Payroll Tax Debt—Denver, Colorado

Delinquent payroll taxes can threaten your business operations.

When your Denver business owes the IRS payroll tax debt, it’s not something you should take lightly. The IRS looks at this as a form of theft and will be vigorous in its attempt to collect Form 941 payroll taxes from you. If your business has been assessed a tax lien, we understand the painful financial position you are facing. Business tax liens are public records that show up on your company’s credit report, are made available to all parties you do business with, and can even show up on your own personal credit report as the business owner.

I had fallen behind on my payroll tax payments and had the IRS coming to my place of business to talk to me. I was worried they were going to shut me down. I was referred to True Resolve Tax by a friend of mine. The True Resolve team instantly came in and started talking to the IRS person so I didn’t have to. They helped me to budget for my business better so that I could pay the current taxes and set up a payment plan on the taxes I hadn’t paid yet. The payment is very affordable and the budget help has kept me on track since then also. Great service, great people, great customer service.

~ Michael G., Colorado

What are Payroll Taxes?

All businesses are required to deduct payroll taxes from their employees’ paycheck and deposit them to the IRS based on their depositor schedule. In fact, any moneys you collect in trust for the IRS cannot be used for any other company expenses—no matter the reason and no matter what you owe in taxes.

It is essential to review payroll taxes and understand how to resolve payroll tax debt to minimize your risk of IRS audit and penalties.

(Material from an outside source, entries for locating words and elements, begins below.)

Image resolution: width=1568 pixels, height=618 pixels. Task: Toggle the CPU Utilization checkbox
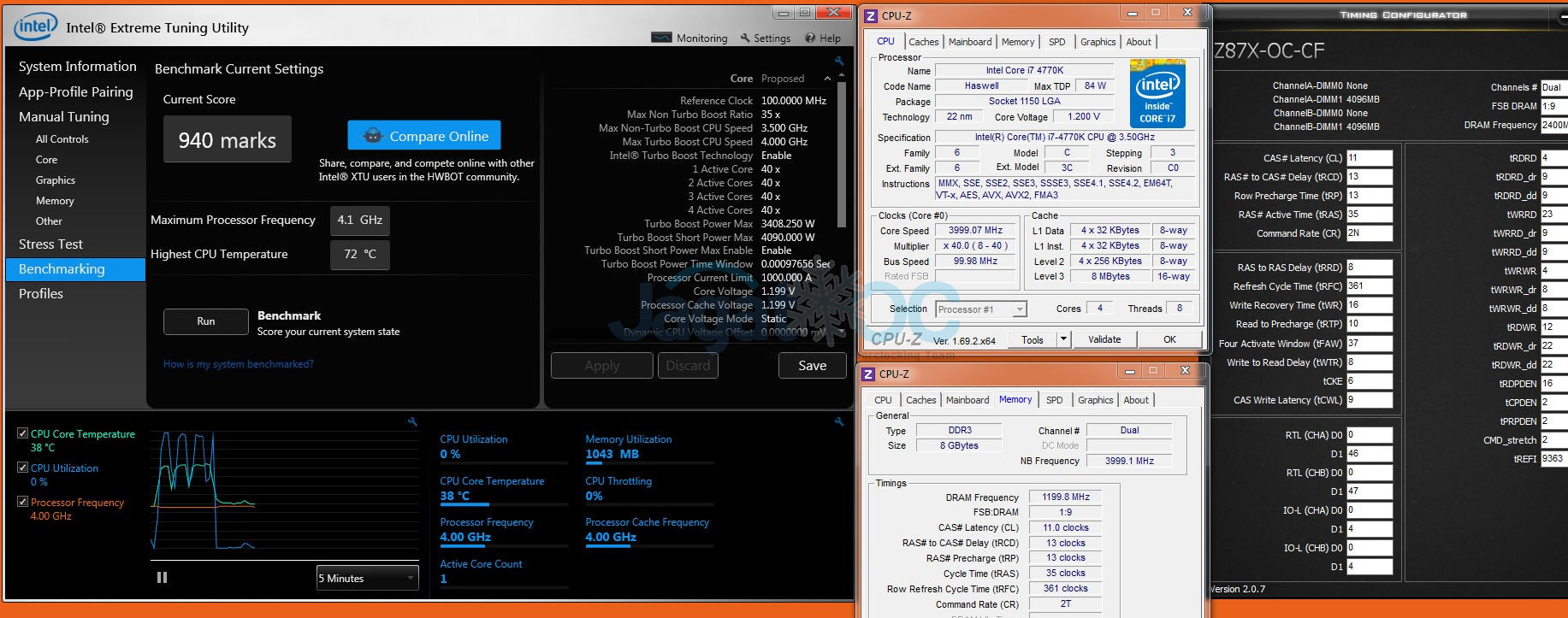click(x=23, y=468)
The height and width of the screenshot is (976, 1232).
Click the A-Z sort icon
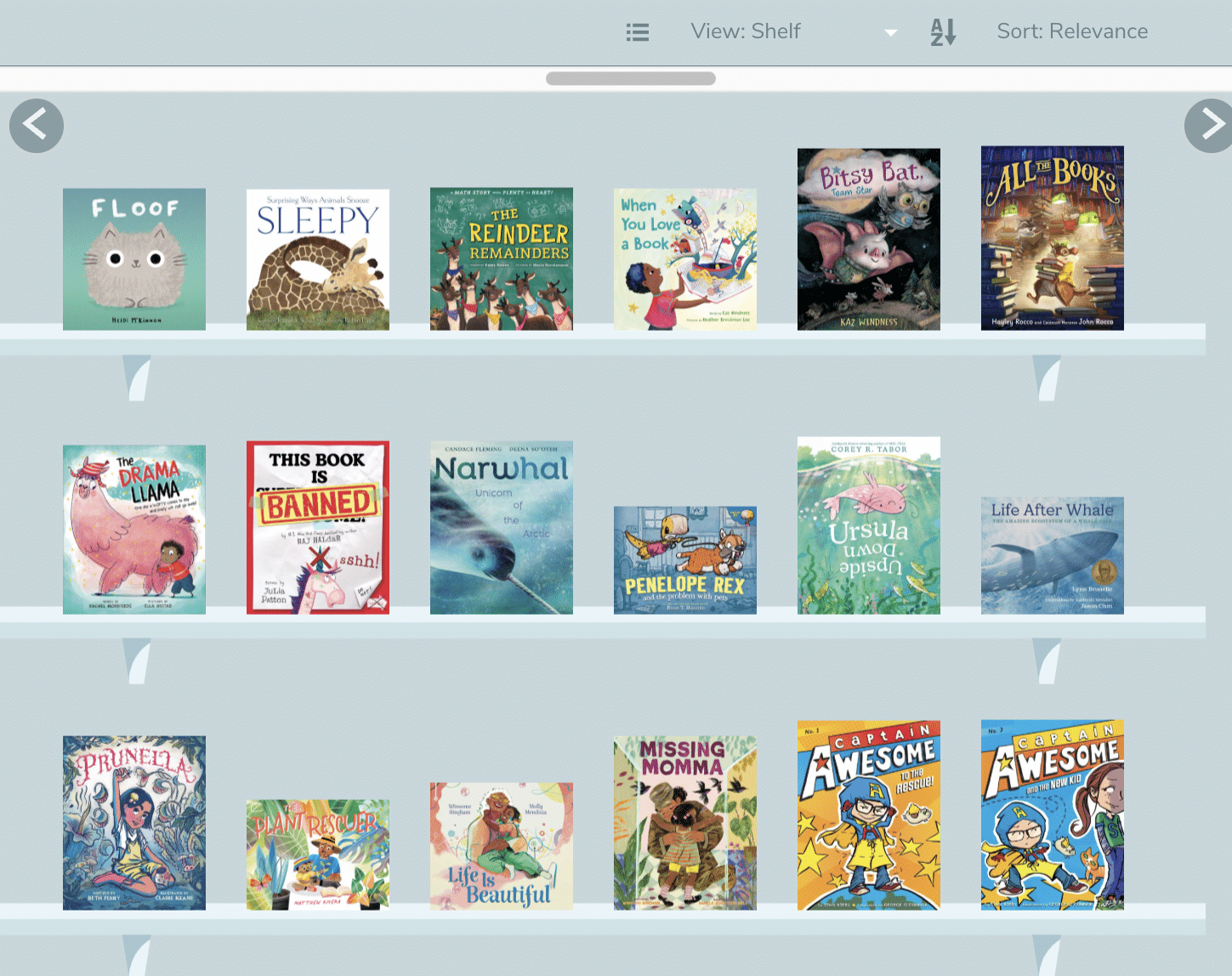coord(943,32)
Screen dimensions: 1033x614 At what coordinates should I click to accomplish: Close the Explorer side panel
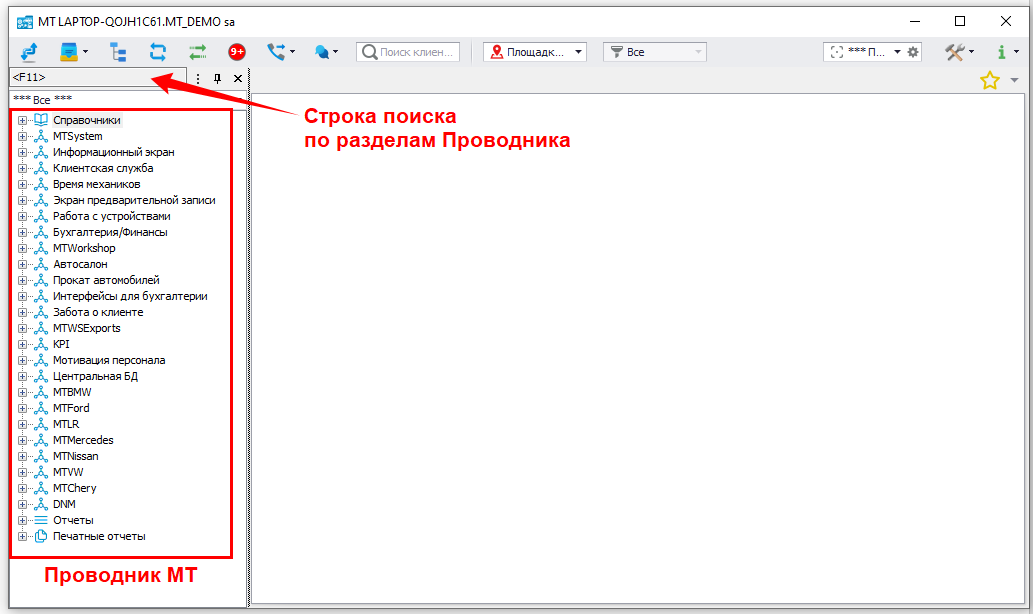238,78
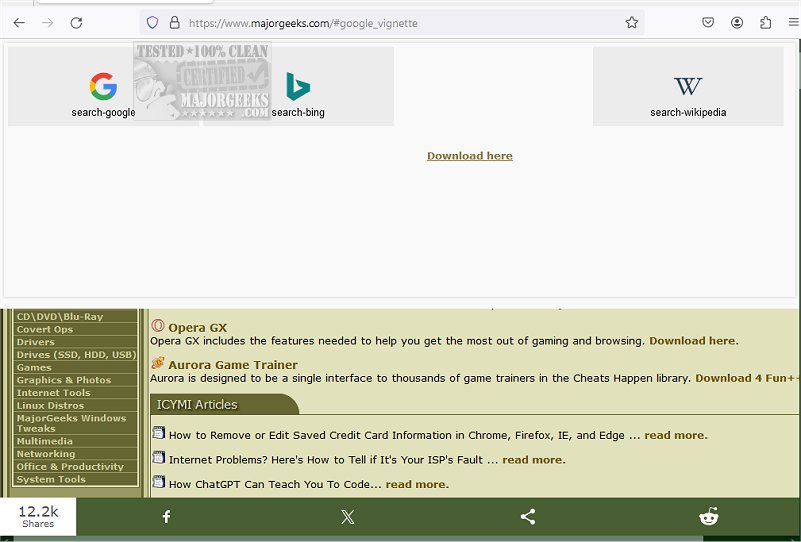Screen dimensions: 801x542
Task: Click the address bar URL field
Action: tap(400, 22)
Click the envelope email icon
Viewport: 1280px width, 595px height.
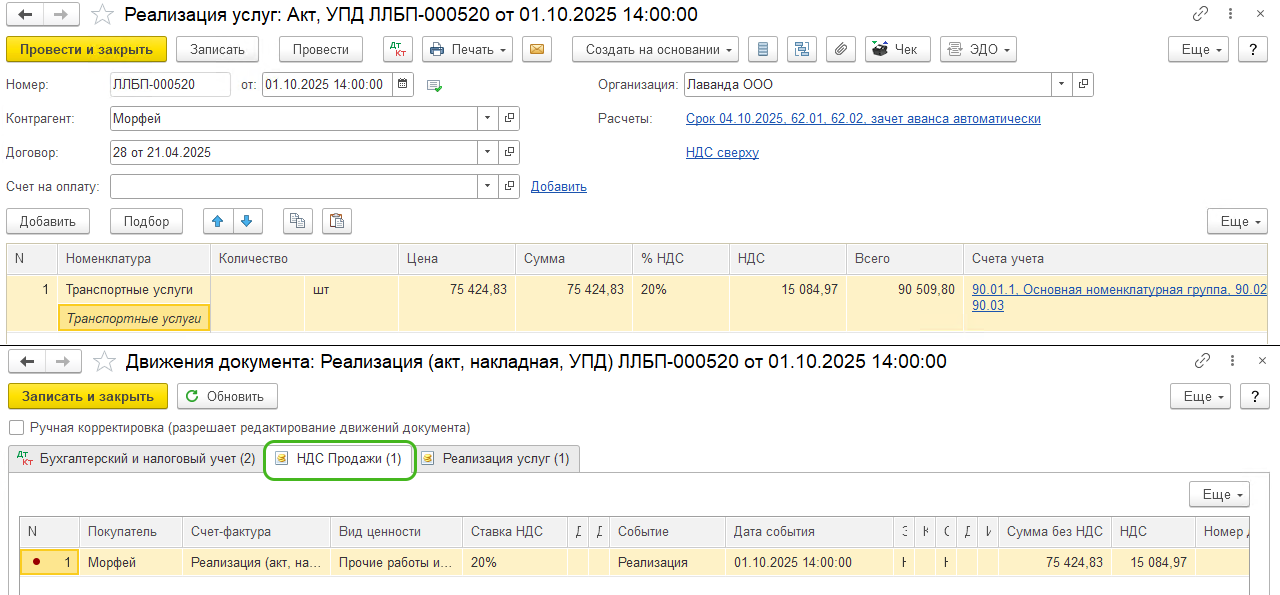tap(537, 49)
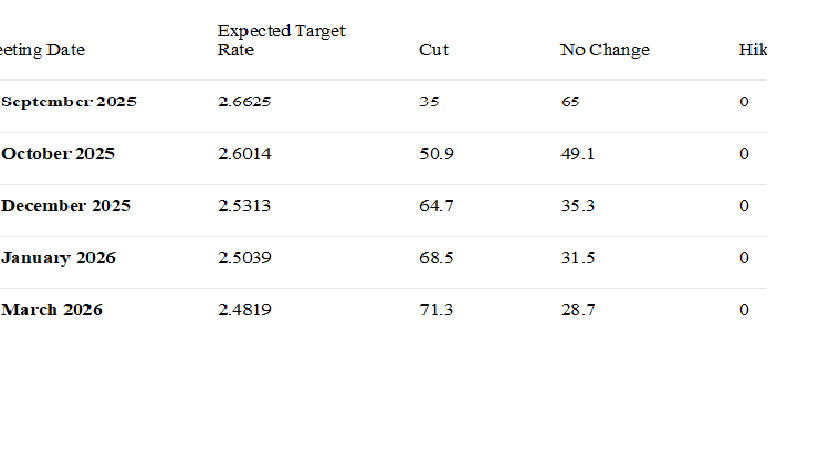Select the October 2025 meeting row label
The image size is (819, 460).
click(58, 154)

If your company fails to collect and transfer payroll taxes to the IRS on time, you can be charged with a Trust Fund Recovery Penalty (TFRP), which you will be notified of via mail. The IRS can assess the TFRP against all responsible persons in your organization who have ownership or signature authority over the company—even if they have no knowledge of the tax debt.

The TFRP penalty equals 100 percent of the taxes not collected. However, you can appeal the penalty within 60 days of receiving the letter. If you don’t respond, the IRS will send you a Notice and Demand for payment and can then collect against you.

How the IRS Collects Payroll Tax Debt
Small business owners have been identified by the IRS as the largest source of uncollected taxes, so the IRS tends to put focus on enforcement of collection against small business owners, especially during hard economic times. Because of how aggressive the IRS gets when dealing with delinquent payroll taxes, the process of resolving this matter can become challenging without professional assistance to get you through the process.

The IRS can seize your business equipment and assets and sell them at auction, effectively putting you out of business by limiting your ability to operate. The IRS can also contact customers who owe you money and tell them to send it to them directly rather than sending it to you. This in turn, can affect your ability to pay employees and other bills, as well as your current and future taxes.

The IRS has the ability to padlock the front doors of your business, making it impossible to continue operations. Your employees, vendors and customers can all come to your place of business and find that the IRS has shut you down.

In extreme cases, the IRS may seek criminal penalties against responsible parties.

Furthermore, the IRS, once they contact you, will expect you to stay current with your Federal Tax Deposits from that point forward and not accrue any new liabilities. This means not only paying them in full, but paying them on time based on your deposit schedule according to how often you process payroll. Should a business accrue a new liability once they are dealing with an IRS agent, the business’ chances of being able to obtain an agreeable payment plan diminish.

What to Do When You’re Delinquent on Payroll Taxes
If you owe payroll taxes, you need to make immediate efforts to resolve the debt because owing payroll taxes can put your business at risk. In order to resolve your payroll tax debt, you may use a payment plan such as an Installment Agreement.

You may also qualify for a reduction or forgiveness of penalties, depending upon the reason for your noncompliance. It may help to enlist a licensed tax professional to determine if you qualify for penalty abatement and which payment plan you can apply for. Choosing the right resolution plan is an important primary step for successful resolution of tax debt.

How True Resolve Can Help
The best way to stay out of trouble with the IRS is to pay your payroll taxes in a timely fashion and in compliance with federal guidelines. But if you get in a bind, the Denver-based tax professionals at True Resolve Tax can help.

We can work with the IRS on your behalf to set up a payment plan and help you resolve your debt. We also offer payroll services to ensure accuracy on your future payroll.